PT, That made some pretty interesting reading. Thanks for the link.

The Inquirer has a blurb up at
theinquirer.net

I'd imagine this is going to get around pretty quickly.

-tgp



To: ptanner who wrote (87492)8/23/2002 8:54:46 AM
From: Dan3Read Replies (4) | Respond to of 275872
 
The crooks at Intel should get some jail time - this is pure, unadulterated fraud. P4 is crap, and snake oil merchants at Intel faked results to sell their trash.

An example of this is the Adobe PhotoShop component of SysMark. In the 2001 version of the BAPCo/Intel product, 13 different filters were used. On eight of these 13 filters the Athlon XP 2000+ beat the 2GHz Northwood P4.

However, in SysMark 2002 every single one of these eight filters where removed -- again, tasks where the Athlon XP beat the Pentium 4 -- and were replaced with repeated filters that the Pentium 4 executed faster than the Athlon XP.


Intel itself has been providing software engineers for the development of the SysMark products. When pressed further, the AMD representative admitted that it is likely that all SysMark development so far has been conducted internally at Intel by Intel.
vanshardware.com



To: ptanner who wrote (87492)8/23/2002 1:22:31 PM
From: andreas_wonischRead Replies (2) | Respond to of 275872
 
Pat, Re: Van's Hardware has their article on Bapco SysMark up here

Interesting to see that what many here suspected for some time is actually true: Intel is guilty of benchmark fraud.
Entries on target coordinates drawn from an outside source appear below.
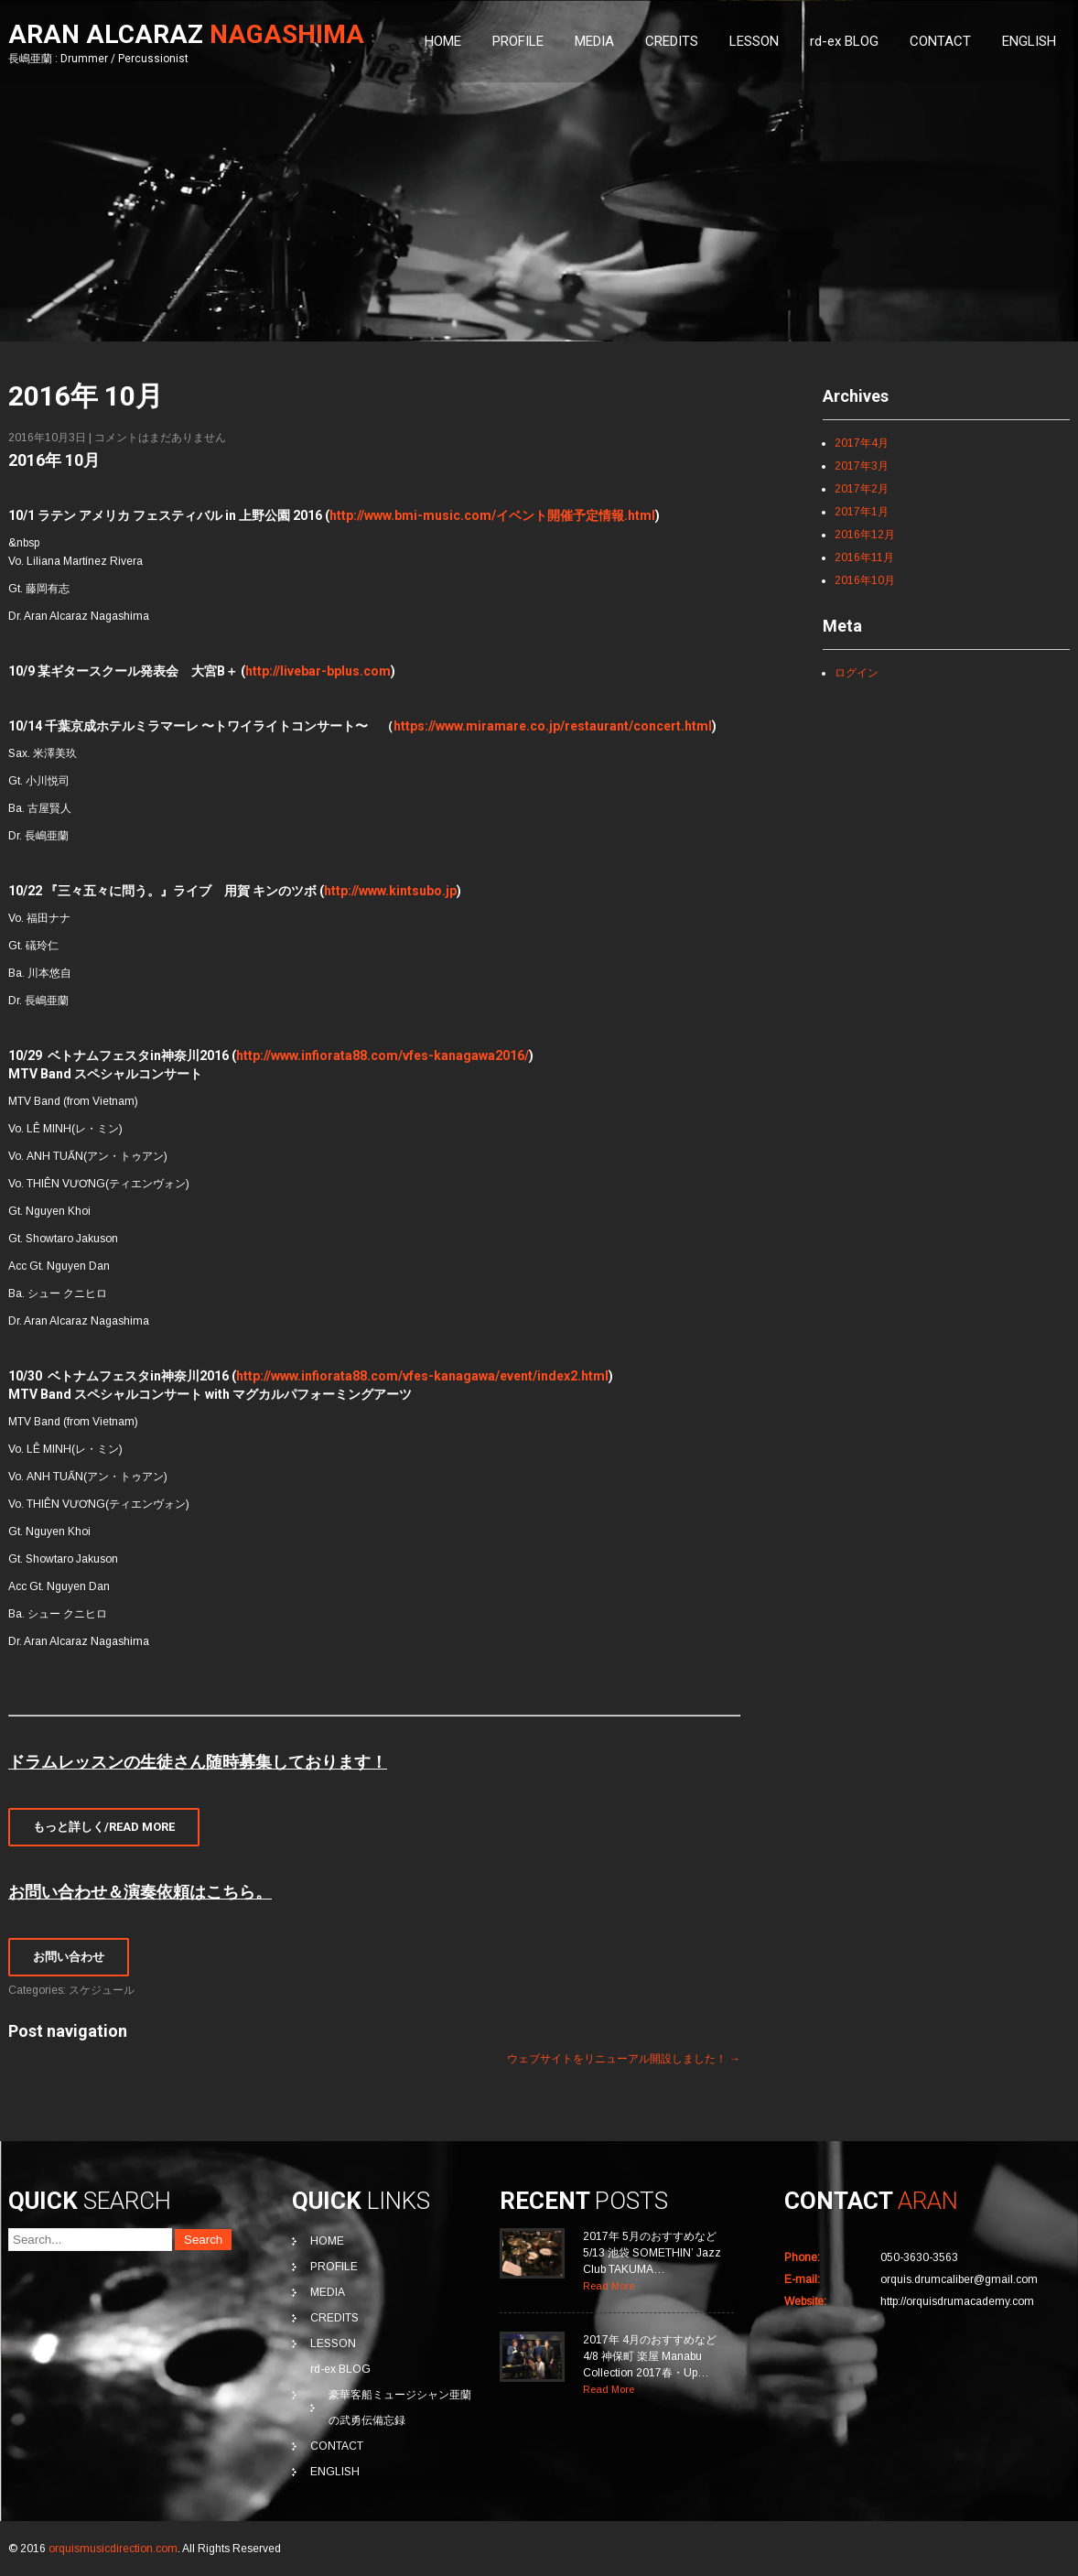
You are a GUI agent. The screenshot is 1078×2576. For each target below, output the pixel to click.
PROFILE (518, 41)
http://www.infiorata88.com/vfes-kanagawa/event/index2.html (422, 1376)
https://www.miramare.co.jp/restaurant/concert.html (552, 726)
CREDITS (671, 41)
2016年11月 (864, 557)
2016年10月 (865, 580)
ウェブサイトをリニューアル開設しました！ (623, 2058)
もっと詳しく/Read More (104, 1827)
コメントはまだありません (160, 437)
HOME (443, 41)
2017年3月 (862, 466)
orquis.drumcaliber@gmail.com (959, 2279)
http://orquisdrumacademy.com (957, 2301)
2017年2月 (862, 488)
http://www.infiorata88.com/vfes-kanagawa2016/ (382, 1055)
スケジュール (102, 1990)
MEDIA (594, 41)
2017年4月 (862, 443)
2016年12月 (865, 534)
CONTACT (940, 41)
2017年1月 (862, 511)
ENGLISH (1029, 41)
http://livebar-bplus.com (318, 671)
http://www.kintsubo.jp (390, 890)
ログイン (857, 672)
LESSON (754, 41)
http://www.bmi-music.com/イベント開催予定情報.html (492, 515)
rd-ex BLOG (844, 41)
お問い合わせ (68, 1957)
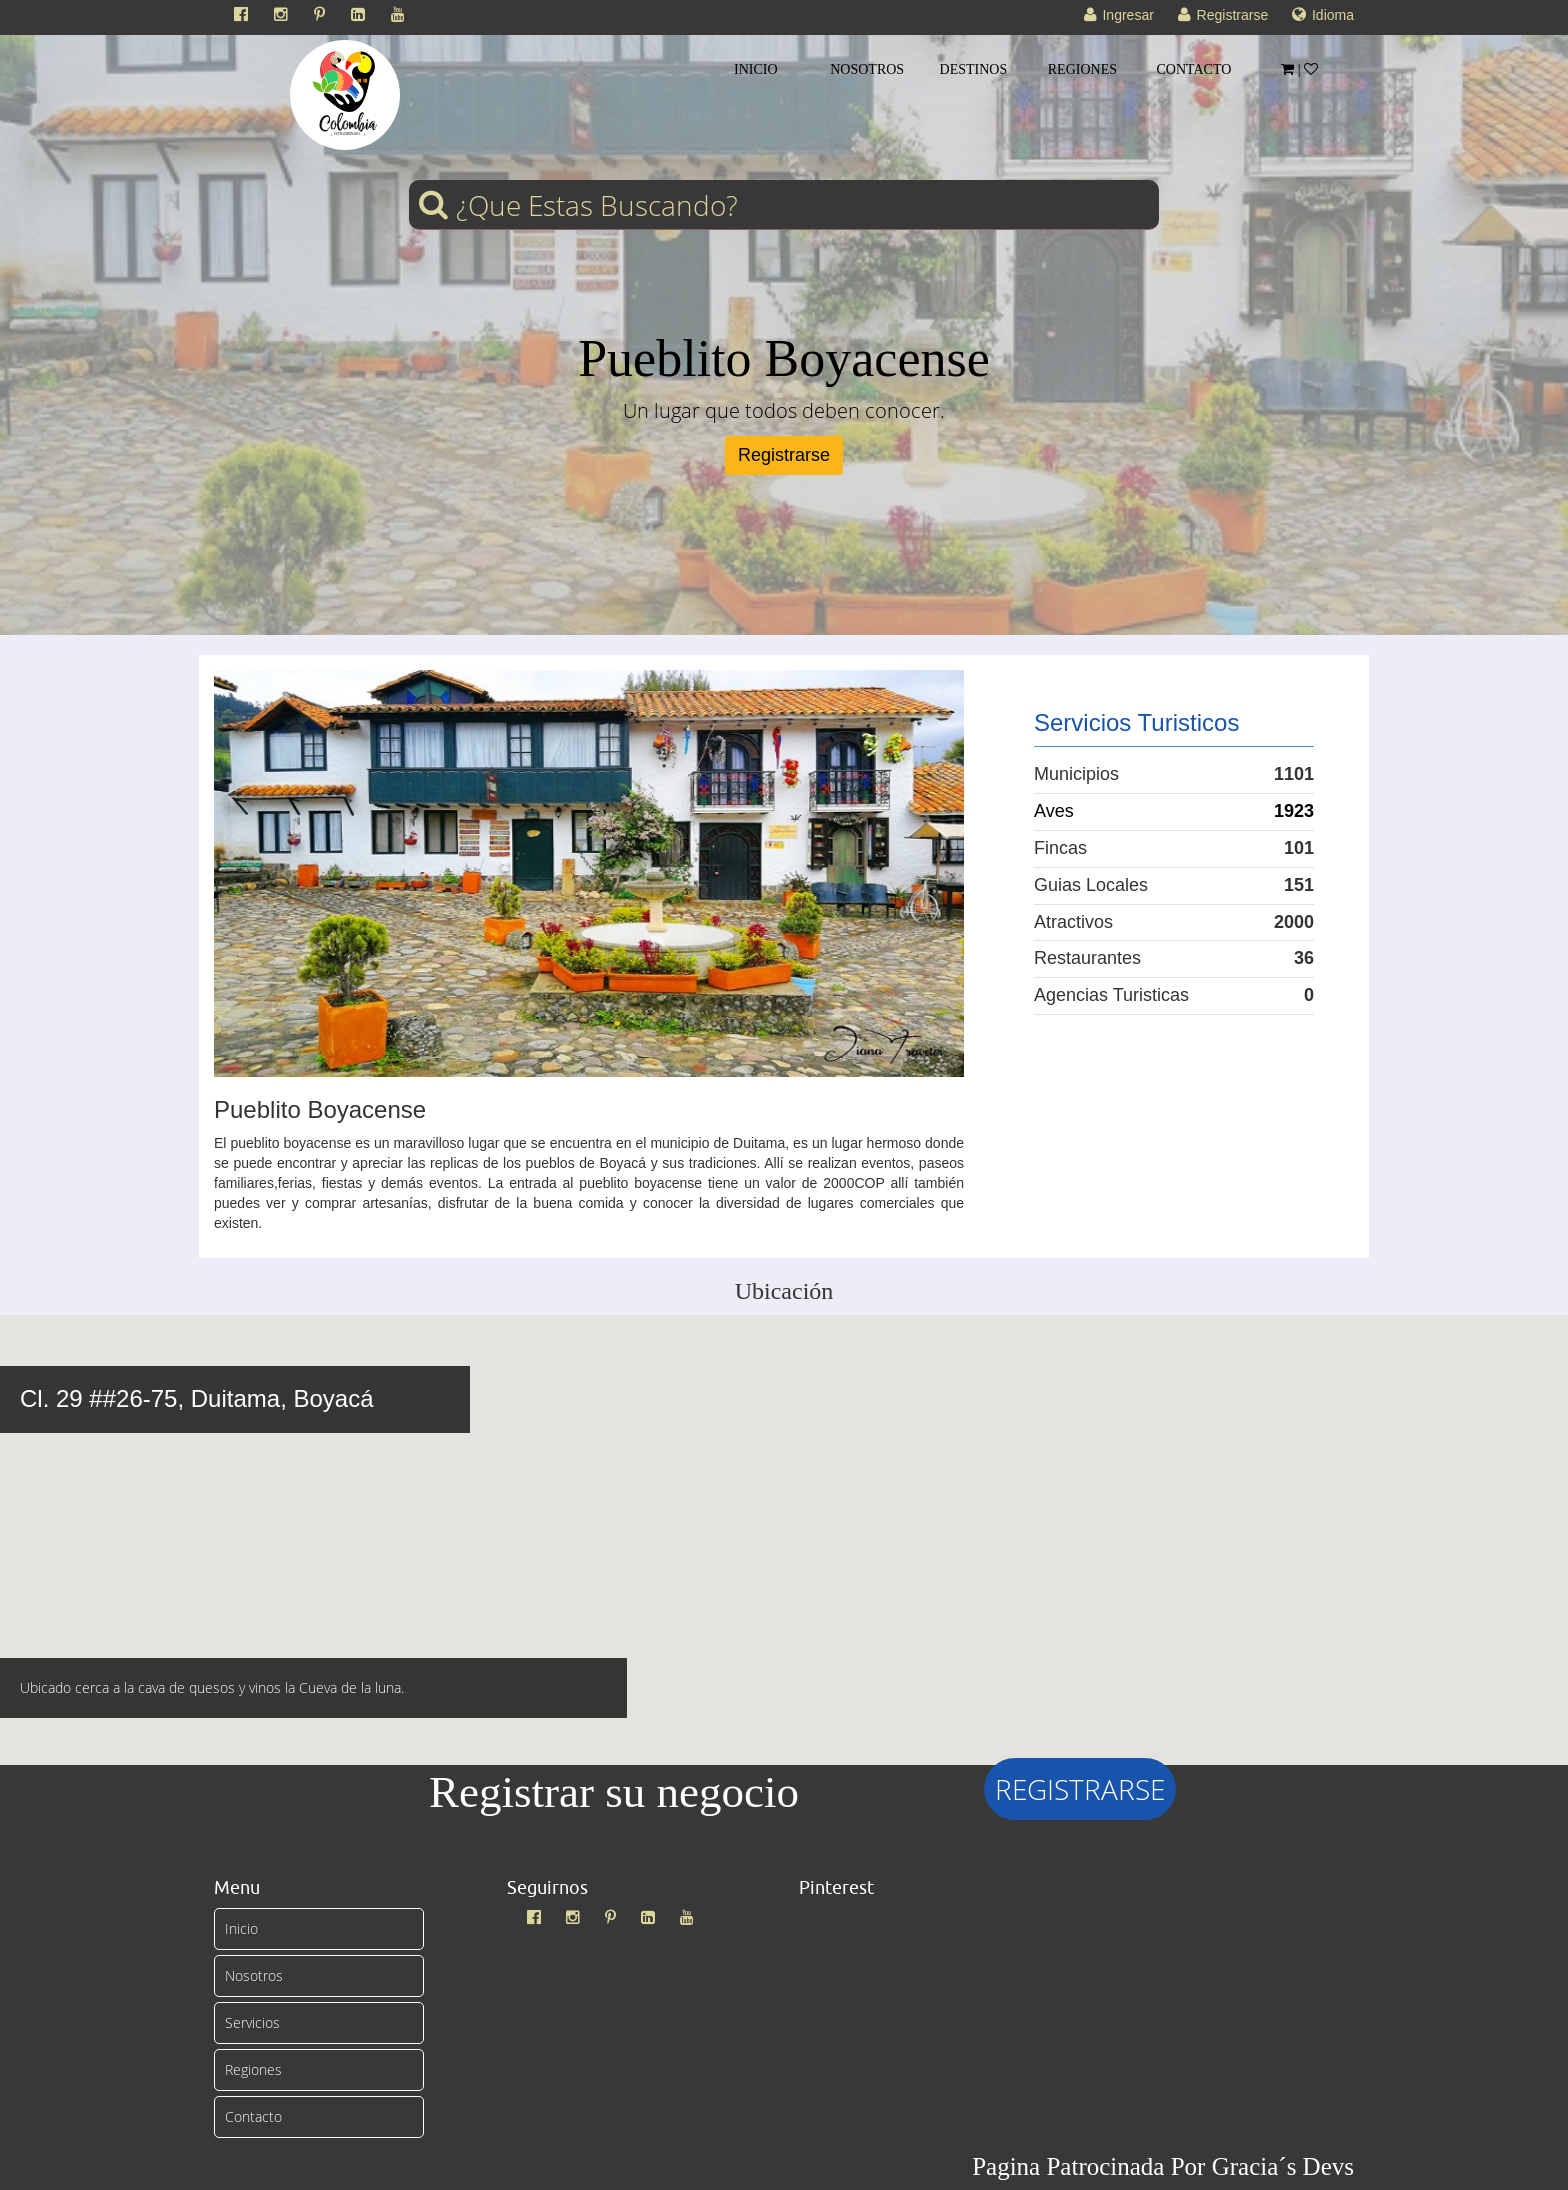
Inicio (241, 1928)
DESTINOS (974, 69)
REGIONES (1082, 69)
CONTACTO (1194, 69)
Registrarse (784, 455)
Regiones (253, 2069)
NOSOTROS (867, 69)
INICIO (756, 69)
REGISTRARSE (1080, 1789)
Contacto (253, 2116)
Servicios (252, 2022)
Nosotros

While the fact itself is IMO a scandal there's virtually nothing that can be done about it. I don't think it's illegal to chose biased benchmark subroutines even if you are an "independent" benchmark developer.

So what conclusion should be drawn from it? Just don't use benchmark suites any more. They are always artificial and can be easily manipulated. A much better way (although somewhat more time-consuming) is to use actual applications. It's also more helpful for the user: If he uses a certain application he knows exactly what improvements he can expect. Since Anand, Tom etc. already benchmark a lot of different games they should just add more "real-life" applications and can the benchmark suites completely.